[Extracted material]:

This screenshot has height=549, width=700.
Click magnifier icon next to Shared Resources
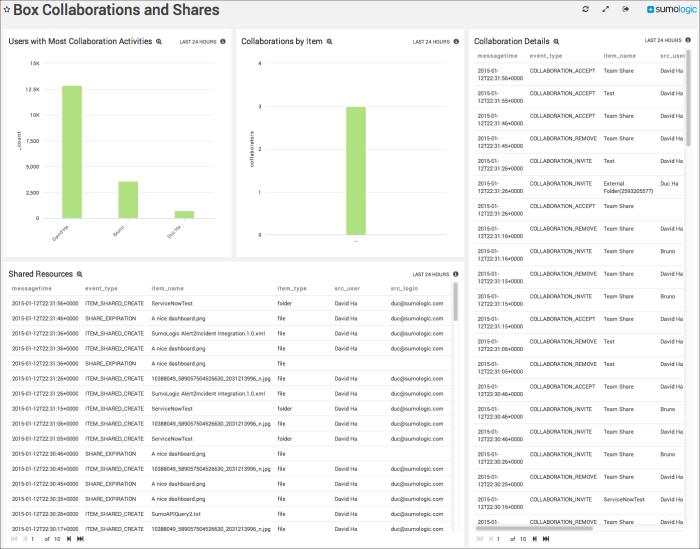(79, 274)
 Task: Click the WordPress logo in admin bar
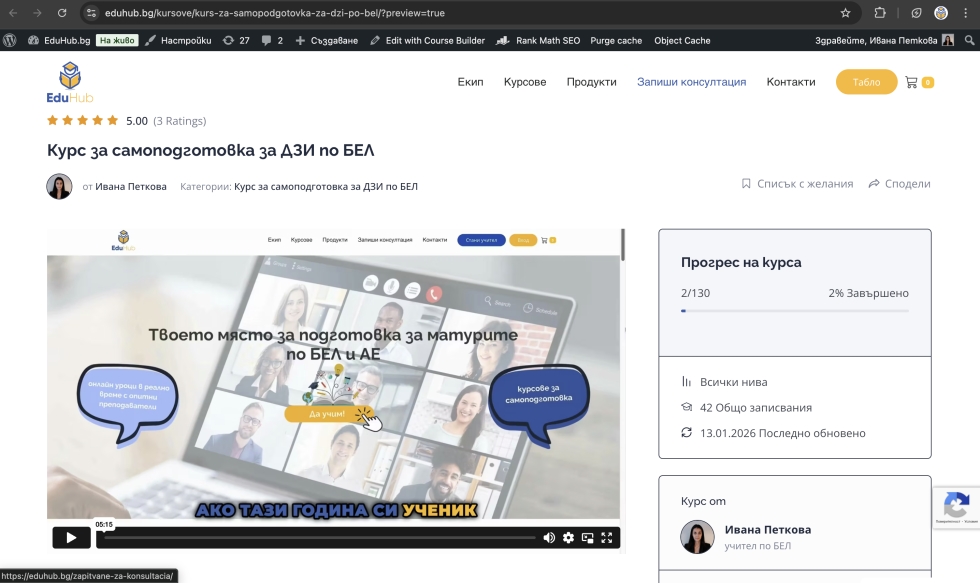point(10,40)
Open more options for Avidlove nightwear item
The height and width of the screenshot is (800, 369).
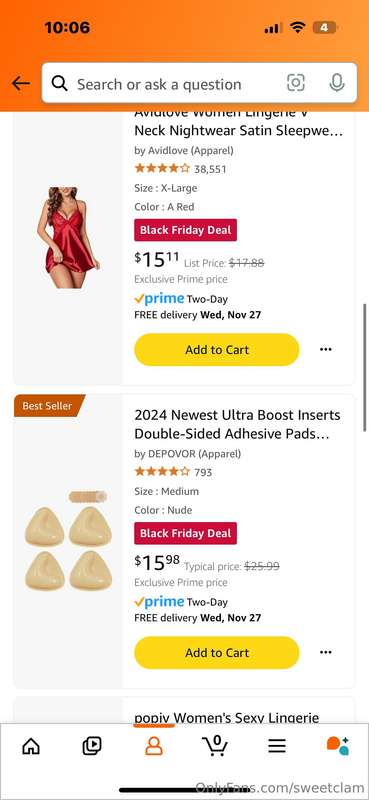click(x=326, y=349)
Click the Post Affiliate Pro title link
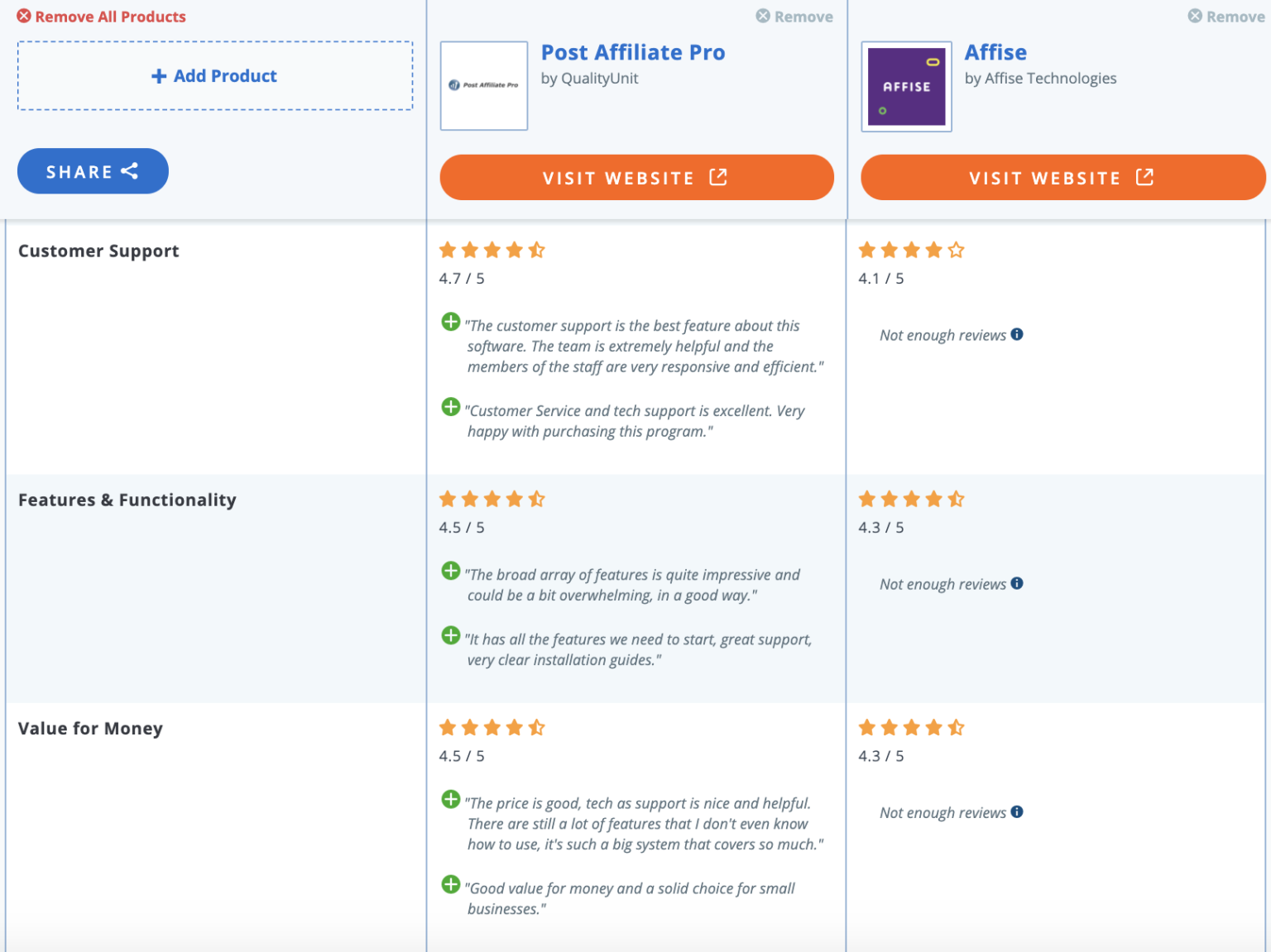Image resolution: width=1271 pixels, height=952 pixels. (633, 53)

---

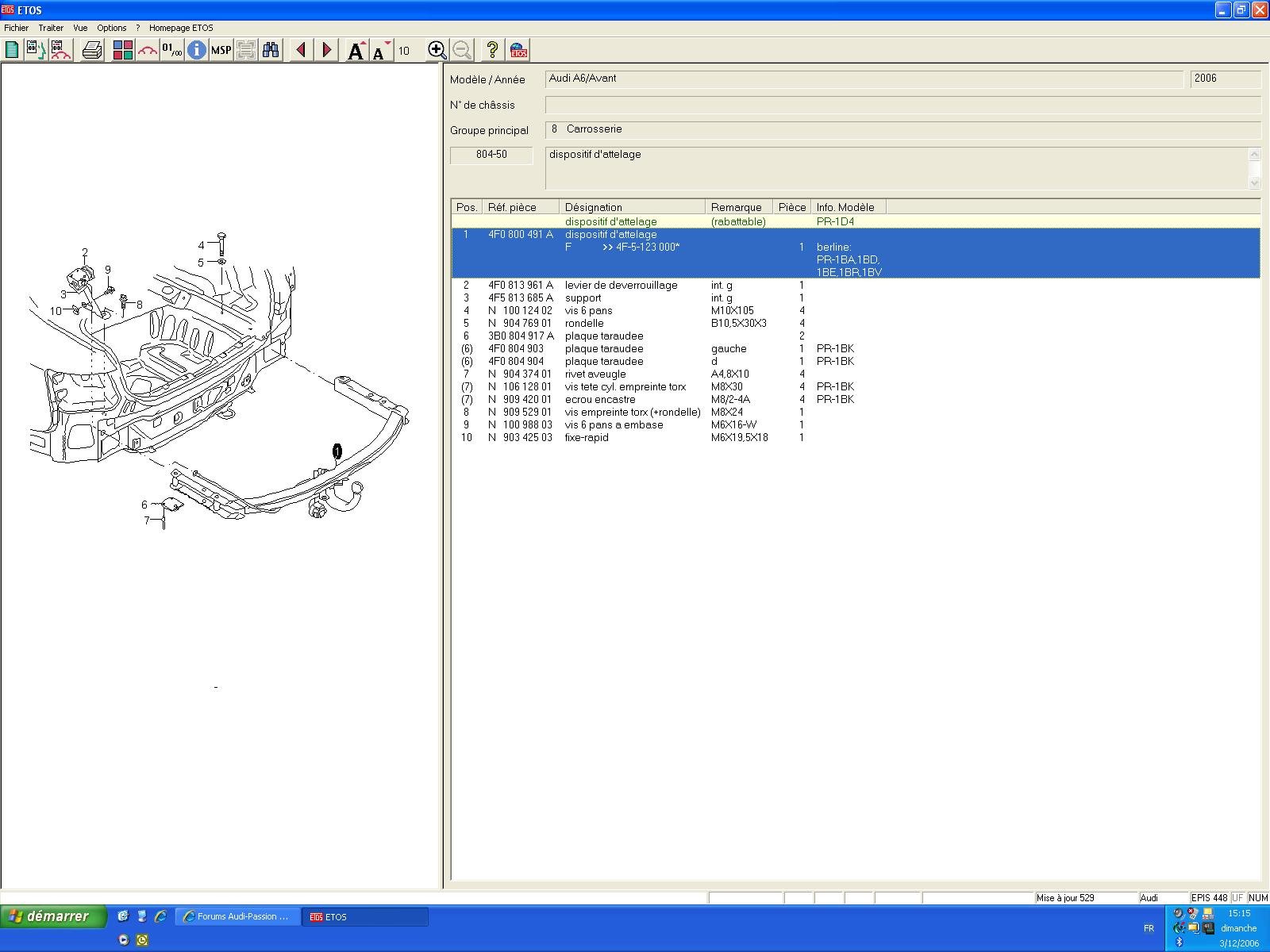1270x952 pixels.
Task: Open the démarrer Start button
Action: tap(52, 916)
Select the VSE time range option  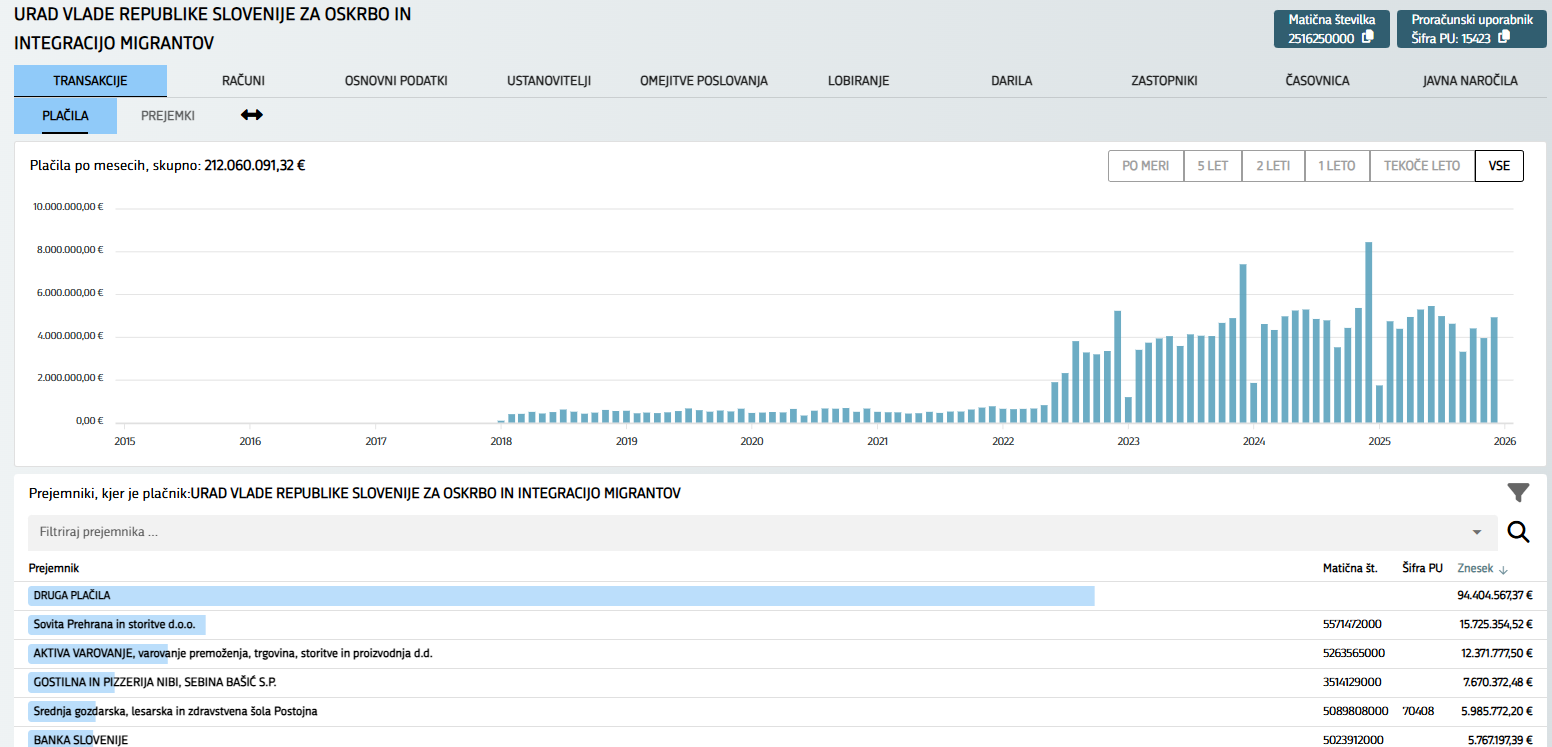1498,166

--

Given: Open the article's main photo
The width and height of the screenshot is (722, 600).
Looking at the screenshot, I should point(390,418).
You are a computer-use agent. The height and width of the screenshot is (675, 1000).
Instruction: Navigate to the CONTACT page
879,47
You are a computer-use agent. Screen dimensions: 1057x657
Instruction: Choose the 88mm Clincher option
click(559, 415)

[Task directions]: Return the span of lines in the data above that opens at the line with "Given: Open the article's main photo" and closes at the line with "You are a computer-use agent. The", exactly, ends included, nothing else.

[Answer section]:
Given: Open the article's main photo
The width and height of the screenshot is (722, 600).
Looking at the screenshot, I should point(390,418).
You are a computer-use agent. The height and width of the screenshot is (675, 1000).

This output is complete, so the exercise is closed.